What’s worse is that Theresa May’s government is putting yet further barriers in the way.
The maintenance grant which supported students from lower income families was scrapped on 1 August. Students whose annual family income is under £25,000 will now lose £3,387 a year of financial support. Instead, they will have to take out loans – further adding to the debt burden and further financialising the education system.
This speaks not only to the legacy of Cameron’s Conservatives, but also to that of New Labour – which introduced tuition fees in the first place, ushering in the financialisation of higher education.
The financialisation of higher education
It’s hard to believe that a little over a decade ago, we viewed higher education as a social service. We clubbed together to put our young people through university, as an investment in their (and our) future. But as manufacturing and many non-graduate jobs moved offshore to allow corporations to maximise profits from poor labour conditions abroad, a pending job crisis was foreseen.
This was the ‘changing economy and jobs landscape’ Tony Blair talked about in 1999 which led him to call for a target of 50% of young people attending university. His aim was to put more young people through university and create new graduate jobs for these young people to migrate to. The populace was told that in order to fund this expansion in student numbers, tuition fees were required to spread the burden.
The story was that, in order for more young people to go to university, fees were required. But a quick look at the facts proves this argument invalid on several grounds.
Firstly, the UK is not a leader of developed nations in terms of the percentage of its population receiving a university education. In fact, between 2000 and 2008 (after tuition fees were introduced), the UK fell from third to fifteenth in graduate numbers, according to OECD figures.
Secondly, several nations above the UK in this league table have not introduced tuition fees. In Finland, which tops the league, 80% of young women attend university and there are no tuition fees. Denmark, Sweden and Norway all outrank the UK, too, and none have introduced tuition fees.
So introducing tuition fees did not increase the UK student population any faster than the rest of the OECD. In fact, it has risen more slowly than elsewhere. And neither does a rising student population require the cost of education to be transferred to the student by way of tuition fees.
Nevertheless, the New Labour government introduced tuition fees, capped at £3,000 a year.
One of the first acts of the Coalition government was to introduce a new ceiling of £9,000 a year (despite the Liberal Democrat pledge to scrap tuition fees altogether), trebling the potential fees payable by students.
Making students pay more
Before 1998, student loans were payable over 60 monthly instalments, paid at the rate of inflation and the debt was cancelled when the graduate reached 50 years old. Between 1998 and 2012, student loans were based on income as a graduate. A graduate would pay 9% of their annual income each year once earning more than £15, 795 a year. At the moment, interest rates are capped on these loans, with graduates paying interest at either the RPI measure of inflation or banks’ base rate plus 1%, whichever is lower. Since 2012 it has risen to RPI plus 3%.

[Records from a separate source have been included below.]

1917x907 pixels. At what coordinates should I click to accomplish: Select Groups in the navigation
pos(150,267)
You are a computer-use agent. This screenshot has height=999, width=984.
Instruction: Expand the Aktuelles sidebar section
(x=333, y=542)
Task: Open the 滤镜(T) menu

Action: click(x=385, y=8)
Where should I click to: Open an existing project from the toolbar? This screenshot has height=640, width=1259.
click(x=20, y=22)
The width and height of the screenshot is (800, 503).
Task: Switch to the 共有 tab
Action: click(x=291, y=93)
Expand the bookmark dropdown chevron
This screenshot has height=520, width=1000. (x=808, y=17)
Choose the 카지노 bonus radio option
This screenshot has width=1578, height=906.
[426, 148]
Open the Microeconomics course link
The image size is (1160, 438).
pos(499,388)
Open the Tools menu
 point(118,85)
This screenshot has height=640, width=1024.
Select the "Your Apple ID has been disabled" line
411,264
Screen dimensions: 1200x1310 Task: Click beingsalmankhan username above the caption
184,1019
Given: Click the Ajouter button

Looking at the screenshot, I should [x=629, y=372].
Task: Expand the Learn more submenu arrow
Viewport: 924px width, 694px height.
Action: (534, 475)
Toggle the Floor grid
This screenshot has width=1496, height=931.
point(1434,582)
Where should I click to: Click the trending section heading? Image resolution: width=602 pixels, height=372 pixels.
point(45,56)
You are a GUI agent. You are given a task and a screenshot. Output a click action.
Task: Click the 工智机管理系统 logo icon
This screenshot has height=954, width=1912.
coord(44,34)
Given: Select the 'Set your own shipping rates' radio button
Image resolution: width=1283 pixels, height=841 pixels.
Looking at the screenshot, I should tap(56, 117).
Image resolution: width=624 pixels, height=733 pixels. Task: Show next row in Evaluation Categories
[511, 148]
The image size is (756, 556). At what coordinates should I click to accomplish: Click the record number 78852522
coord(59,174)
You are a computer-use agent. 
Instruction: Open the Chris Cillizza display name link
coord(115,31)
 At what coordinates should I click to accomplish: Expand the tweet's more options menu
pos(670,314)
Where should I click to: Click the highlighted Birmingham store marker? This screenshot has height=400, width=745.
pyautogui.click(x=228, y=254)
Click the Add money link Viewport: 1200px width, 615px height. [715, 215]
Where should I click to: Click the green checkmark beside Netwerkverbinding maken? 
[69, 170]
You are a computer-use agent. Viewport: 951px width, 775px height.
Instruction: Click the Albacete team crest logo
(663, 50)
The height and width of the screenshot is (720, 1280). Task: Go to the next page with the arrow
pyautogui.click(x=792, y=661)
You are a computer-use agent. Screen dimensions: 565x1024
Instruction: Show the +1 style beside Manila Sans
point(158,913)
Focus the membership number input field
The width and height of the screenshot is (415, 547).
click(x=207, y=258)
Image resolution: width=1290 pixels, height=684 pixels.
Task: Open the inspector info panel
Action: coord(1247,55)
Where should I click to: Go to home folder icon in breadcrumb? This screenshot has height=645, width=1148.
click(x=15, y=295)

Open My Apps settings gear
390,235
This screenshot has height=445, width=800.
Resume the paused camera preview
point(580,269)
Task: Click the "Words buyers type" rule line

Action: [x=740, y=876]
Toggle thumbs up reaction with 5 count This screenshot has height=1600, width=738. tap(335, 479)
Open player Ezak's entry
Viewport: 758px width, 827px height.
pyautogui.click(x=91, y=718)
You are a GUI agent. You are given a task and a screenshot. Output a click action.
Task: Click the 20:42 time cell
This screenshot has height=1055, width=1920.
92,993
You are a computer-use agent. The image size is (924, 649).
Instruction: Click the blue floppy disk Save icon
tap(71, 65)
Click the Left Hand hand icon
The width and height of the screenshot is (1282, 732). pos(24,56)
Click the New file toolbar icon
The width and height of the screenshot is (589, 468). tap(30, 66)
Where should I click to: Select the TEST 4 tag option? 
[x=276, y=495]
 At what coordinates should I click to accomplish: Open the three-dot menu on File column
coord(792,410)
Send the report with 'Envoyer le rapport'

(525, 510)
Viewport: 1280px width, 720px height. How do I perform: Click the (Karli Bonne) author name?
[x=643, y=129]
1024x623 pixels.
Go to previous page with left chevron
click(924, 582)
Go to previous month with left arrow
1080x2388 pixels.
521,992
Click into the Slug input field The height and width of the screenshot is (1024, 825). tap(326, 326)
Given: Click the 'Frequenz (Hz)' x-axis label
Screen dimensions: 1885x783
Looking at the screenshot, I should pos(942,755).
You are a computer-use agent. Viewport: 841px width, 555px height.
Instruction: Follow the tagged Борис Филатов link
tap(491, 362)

The government, after inducing young people into indebting themselves to fund a former public service, is now seeking to make a profit from the debt. In 2013, the government sold the pre-1998 student loan book to a debt management consortium for just £160m of the £900m owed.
A previously unseen report, commissioned on behalf of the government, reveals plans to sell off student loans taken out since 1998 and retrospectively raise the interest rates paid by graduates to increase the attractiveness of the loan book to private buyers. It also suggests creating a ‘synthetic hedge’ whereby the government pledges to underwrite all risk associated with the student debt. This means that, in the case of default, the tax payer covers the investor’s potential losses.
This would leave 3.6 million graduates facing sharp rises in their student loan repayments, while the tax payer stands as guarantor in the event students default on the debt, paying up to ensure private investors never lose a penny.
The legacy of David Cameron’s assault on higher education
Since 2010, the Conservatives (and Liberal Democrats) have overseen a drop in public spending on education unprecedented in the last 40 years.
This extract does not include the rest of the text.